Rambling
I'm watching Cold Case and I'm just thinking about life. I mean, I don't even have a life. I really don't. I don't have a job or friends or a dog or anything really. I don't have anything.
So I'm now thinking of suicide. I think about it a lot. I try not to but it just enters my mind at random times. I've been bullied. You'd think because hawaii is supposedly paradise there'd be no bullying but... That's not accurate.
Now I'm thinking of basketball. From the time I was five and until I was about twelve or thirteen, I wanted nothing more than to be a basketball player. WNBA, that was my dream. Lisa Leslie was my favorite player and I wanted to be just like her. I was good, too. I would play basketball right after I did my homework. That's three thirty until eight in the evening. It was my life.

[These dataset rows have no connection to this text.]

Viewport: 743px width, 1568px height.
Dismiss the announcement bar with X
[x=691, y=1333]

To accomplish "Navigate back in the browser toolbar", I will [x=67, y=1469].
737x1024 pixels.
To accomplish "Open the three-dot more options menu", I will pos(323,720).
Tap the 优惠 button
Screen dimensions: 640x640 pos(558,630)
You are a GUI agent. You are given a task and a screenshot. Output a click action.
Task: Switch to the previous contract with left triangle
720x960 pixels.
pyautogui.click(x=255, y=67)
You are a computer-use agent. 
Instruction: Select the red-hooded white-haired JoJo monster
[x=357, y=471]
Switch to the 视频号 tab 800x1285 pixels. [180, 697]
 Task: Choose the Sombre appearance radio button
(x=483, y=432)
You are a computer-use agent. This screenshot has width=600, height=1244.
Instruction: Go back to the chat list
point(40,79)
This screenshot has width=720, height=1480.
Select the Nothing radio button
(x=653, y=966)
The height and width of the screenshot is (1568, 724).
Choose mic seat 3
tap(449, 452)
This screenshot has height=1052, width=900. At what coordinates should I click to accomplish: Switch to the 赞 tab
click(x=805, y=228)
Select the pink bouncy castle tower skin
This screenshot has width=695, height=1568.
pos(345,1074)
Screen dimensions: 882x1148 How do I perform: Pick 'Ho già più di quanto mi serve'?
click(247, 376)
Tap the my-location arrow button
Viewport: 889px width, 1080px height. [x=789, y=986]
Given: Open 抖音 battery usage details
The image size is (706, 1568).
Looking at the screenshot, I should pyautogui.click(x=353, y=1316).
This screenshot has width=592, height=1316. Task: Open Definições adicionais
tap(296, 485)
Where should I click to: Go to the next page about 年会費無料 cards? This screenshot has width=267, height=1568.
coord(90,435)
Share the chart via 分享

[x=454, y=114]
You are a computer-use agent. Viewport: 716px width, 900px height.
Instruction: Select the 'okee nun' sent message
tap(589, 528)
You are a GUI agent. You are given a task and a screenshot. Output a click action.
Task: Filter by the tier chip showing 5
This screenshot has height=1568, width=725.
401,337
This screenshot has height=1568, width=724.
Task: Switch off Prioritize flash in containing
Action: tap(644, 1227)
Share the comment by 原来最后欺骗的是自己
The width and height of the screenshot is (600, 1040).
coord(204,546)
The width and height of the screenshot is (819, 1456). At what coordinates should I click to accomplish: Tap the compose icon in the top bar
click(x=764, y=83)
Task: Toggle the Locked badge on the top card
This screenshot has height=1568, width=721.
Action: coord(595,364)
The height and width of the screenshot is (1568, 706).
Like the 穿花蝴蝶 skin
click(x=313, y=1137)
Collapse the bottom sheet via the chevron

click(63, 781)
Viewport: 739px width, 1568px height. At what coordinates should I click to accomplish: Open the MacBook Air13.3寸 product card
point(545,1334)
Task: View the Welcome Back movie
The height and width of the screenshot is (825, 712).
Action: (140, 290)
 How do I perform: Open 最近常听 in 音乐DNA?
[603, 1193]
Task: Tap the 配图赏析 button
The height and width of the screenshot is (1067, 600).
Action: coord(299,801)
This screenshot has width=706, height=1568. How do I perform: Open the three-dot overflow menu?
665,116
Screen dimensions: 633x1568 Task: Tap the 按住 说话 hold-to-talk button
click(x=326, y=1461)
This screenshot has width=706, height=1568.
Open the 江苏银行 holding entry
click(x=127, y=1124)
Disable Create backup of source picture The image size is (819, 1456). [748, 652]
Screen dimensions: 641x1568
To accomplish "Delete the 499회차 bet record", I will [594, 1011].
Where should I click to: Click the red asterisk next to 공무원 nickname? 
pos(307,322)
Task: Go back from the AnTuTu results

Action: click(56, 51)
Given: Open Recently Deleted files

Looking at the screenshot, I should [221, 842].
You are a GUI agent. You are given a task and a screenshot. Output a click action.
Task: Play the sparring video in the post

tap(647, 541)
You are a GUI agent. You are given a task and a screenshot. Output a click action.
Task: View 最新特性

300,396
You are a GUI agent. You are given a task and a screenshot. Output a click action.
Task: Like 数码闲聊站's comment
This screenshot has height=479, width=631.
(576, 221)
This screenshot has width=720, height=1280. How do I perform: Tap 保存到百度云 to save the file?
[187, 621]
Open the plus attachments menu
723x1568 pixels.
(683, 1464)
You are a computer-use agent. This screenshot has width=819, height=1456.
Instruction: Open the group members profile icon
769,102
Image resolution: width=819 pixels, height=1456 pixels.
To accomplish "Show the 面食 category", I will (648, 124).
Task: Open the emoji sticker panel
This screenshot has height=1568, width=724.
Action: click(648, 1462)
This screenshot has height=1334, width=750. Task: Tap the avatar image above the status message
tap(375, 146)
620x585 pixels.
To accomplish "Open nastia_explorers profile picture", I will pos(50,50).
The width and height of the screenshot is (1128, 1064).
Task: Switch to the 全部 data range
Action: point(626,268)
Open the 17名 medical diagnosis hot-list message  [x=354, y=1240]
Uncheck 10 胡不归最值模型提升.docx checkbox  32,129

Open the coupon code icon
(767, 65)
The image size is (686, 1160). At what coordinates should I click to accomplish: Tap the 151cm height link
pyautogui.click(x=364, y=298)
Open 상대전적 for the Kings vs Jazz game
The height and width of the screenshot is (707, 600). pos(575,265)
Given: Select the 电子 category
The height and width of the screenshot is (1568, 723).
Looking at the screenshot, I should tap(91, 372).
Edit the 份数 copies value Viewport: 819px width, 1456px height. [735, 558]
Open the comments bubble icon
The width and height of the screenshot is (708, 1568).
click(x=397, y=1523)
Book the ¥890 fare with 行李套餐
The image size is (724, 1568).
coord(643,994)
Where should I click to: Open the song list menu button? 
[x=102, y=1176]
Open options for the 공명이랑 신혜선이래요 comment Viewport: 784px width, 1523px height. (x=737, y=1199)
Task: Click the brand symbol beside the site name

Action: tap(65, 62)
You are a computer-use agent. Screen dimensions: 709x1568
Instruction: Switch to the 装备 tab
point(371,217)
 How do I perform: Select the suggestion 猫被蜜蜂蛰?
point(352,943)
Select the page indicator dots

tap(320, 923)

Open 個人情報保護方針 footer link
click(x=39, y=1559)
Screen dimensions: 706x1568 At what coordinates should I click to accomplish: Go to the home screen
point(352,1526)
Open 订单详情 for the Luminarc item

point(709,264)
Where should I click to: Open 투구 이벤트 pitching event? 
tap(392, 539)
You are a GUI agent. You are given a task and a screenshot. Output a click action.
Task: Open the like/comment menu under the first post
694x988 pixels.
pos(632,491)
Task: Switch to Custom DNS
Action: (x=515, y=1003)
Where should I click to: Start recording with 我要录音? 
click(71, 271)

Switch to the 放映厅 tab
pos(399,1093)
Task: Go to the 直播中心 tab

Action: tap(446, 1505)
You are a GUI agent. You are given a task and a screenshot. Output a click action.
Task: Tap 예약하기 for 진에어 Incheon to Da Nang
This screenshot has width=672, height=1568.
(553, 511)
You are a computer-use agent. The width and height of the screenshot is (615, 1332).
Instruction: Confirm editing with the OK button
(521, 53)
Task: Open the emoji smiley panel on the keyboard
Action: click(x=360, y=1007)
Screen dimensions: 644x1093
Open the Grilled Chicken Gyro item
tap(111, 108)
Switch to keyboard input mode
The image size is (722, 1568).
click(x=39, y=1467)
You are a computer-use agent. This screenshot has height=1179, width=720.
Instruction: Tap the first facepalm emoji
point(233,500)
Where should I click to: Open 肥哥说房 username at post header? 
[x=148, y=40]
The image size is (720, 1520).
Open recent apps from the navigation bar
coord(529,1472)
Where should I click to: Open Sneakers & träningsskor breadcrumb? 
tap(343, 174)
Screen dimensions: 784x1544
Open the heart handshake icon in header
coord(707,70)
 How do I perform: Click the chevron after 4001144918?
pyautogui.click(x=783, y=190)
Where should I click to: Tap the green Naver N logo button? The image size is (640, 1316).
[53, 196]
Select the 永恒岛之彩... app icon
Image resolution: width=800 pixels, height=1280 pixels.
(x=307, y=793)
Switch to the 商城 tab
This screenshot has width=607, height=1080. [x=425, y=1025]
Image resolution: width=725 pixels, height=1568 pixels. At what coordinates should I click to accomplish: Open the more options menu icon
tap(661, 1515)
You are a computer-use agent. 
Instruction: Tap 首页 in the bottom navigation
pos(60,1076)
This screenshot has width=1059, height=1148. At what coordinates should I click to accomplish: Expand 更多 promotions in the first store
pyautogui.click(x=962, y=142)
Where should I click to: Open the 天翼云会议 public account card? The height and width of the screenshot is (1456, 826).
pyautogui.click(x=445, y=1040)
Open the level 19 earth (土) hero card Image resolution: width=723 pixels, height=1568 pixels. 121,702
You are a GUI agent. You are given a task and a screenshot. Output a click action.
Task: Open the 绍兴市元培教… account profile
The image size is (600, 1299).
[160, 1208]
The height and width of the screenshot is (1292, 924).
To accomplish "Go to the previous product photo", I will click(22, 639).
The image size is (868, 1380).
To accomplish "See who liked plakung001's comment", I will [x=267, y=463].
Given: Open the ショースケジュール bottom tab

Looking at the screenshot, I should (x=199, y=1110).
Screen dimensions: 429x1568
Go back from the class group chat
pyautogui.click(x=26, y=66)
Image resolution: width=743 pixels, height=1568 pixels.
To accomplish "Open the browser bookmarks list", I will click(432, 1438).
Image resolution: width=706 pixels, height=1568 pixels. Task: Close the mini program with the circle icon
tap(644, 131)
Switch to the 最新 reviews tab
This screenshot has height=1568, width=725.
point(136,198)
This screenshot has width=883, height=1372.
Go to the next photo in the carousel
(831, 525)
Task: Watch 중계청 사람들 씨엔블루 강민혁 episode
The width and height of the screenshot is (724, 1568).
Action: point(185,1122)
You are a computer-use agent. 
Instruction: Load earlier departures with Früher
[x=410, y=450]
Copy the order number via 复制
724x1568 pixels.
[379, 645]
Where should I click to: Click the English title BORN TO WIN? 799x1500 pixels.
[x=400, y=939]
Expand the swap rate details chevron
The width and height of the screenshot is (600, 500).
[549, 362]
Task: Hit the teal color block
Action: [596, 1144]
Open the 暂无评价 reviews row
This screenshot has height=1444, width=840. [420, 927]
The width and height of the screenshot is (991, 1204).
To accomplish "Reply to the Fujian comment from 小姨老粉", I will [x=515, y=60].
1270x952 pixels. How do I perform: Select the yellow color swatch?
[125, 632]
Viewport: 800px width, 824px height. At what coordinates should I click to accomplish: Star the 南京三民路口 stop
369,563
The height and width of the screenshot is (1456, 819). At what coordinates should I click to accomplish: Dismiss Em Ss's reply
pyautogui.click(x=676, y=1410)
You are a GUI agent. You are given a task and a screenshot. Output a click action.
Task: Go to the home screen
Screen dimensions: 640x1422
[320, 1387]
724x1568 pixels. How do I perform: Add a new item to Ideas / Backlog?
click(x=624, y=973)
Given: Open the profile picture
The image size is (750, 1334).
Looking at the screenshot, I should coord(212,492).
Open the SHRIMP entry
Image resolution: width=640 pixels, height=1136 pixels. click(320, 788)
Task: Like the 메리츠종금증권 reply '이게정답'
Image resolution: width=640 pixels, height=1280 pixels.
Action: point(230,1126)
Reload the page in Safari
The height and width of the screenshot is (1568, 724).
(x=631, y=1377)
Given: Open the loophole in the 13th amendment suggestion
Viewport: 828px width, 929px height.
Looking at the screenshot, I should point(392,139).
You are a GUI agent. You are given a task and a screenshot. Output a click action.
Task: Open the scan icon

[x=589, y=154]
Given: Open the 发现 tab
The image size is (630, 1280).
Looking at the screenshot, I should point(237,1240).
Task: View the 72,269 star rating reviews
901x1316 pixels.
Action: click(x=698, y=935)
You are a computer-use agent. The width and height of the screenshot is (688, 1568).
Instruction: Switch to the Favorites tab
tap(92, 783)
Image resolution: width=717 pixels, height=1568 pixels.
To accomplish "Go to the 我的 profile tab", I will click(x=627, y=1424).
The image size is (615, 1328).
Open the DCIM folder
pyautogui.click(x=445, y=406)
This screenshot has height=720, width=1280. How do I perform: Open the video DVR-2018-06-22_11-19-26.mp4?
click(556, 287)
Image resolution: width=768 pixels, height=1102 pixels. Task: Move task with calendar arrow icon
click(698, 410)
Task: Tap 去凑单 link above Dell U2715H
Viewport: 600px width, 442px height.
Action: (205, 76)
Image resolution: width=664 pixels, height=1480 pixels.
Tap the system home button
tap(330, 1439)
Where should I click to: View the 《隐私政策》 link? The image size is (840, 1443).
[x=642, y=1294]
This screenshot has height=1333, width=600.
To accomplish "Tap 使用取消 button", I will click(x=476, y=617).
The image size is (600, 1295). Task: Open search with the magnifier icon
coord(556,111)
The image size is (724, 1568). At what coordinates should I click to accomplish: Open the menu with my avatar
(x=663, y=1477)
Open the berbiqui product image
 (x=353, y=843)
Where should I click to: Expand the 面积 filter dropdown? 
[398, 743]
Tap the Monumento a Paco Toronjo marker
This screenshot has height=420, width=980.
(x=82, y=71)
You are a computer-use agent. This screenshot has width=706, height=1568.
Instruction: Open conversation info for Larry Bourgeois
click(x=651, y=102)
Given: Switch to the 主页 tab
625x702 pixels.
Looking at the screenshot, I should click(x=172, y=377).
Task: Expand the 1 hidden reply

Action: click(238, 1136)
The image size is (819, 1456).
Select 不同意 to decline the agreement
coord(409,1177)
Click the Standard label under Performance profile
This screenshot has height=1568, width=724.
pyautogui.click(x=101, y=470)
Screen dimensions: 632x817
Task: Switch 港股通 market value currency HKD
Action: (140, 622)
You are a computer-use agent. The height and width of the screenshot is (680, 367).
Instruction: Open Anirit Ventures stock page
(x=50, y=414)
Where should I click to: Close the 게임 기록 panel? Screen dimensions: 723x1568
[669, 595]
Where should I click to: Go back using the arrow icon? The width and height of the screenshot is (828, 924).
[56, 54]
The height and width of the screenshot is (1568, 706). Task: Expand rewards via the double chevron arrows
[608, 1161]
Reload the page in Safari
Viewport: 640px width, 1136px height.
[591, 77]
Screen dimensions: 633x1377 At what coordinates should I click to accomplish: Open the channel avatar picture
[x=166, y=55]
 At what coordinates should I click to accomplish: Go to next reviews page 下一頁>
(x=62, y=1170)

I never wanted to grow up. Ever. Every year until I turned fifteen, I would say I was three years younger than I really was or I'd just say that I was twelve. I loved being a kid. I said I'd always be a kid.
But bullying in elementary school is different than bullying in middle school and high school. I could take elementary school bullying, in a heartbeat. Then I hit middle school and it all went to hell.
About seventeen minutes just gone by and the killer in Cold Case buries his victims alive and he makes them write a will to say goodbye to family and friends.
I don't know. I'm just rambling on. I think of a lot of things, we all do.